◆ What you have to do:
Set down the lines below exactly as they stand, please. Go from the first through the one containing "VORB (989, 1517)".
Start of Listed records
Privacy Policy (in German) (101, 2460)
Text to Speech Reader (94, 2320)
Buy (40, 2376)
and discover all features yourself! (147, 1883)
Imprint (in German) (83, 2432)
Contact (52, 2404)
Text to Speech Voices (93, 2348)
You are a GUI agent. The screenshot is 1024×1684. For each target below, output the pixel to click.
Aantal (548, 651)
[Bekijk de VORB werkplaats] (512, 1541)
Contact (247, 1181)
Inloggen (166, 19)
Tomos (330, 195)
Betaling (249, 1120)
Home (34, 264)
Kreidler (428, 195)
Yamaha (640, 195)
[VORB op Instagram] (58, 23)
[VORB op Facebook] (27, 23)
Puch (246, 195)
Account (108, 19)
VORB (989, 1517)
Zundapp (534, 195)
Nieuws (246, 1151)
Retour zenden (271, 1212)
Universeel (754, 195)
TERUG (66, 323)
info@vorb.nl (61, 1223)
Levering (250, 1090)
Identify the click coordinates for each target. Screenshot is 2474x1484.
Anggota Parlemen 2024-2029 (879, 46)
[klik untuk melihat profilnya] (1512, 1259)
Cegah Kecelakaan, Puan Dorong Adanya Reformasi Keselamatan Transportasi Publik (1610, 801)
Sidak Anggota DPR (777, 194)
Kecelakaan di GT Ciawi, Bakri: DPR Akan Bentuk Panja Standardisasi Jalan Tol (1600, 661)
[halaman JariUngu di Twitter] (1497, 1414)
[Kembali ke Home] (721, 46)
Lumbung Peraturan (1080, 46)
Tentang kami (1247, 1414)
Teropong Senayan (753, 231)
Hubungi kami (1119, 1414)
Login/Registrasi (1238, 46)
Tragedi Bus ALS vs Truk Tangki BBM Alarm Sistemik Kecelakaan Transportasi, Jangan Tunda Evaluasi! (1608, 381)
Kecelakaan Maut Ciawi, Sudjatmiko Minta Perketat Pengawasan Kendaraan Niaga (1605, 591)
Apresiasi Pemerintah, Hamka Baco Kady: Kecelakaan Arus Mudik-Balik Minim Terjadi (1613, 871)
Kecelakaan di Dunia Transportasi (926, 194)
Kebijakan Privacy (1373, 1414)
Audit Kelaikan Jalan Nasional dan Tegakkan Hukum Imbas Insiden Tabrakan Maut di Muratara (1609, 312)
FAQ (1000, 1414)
End of Listed records
◆ Finished task:
Privacy Policy (in German) (101, 2460)
Text to Speech Reader (94, 2320)
Buy (40, 2376)
and discover all features yourself! (147, 1883)
Imprint (in German) (83, 2432)
Contact (52, 2404)
Text to Speech Voices (93, 2348)
You are a GUI agent. The screenshot is 1024×1684. For each target below, output the pixel to click.
Aantal (548, 651)
[Bekijk de VORB werkplaats] (512, 1541)
Contact (247, 1181)
Inloggen (166, 19)
Tomos (330, 195)
Betaling (249, 1120)
Home (34, 264)
Kreidler (428, 195)
Yamaha (640, 195)
[VORB op Instagram] (58, 23)
[VORB op Facebook] (27, 23)
Puch (246, 195)
Account (108, 19)
VORB (989, 1517)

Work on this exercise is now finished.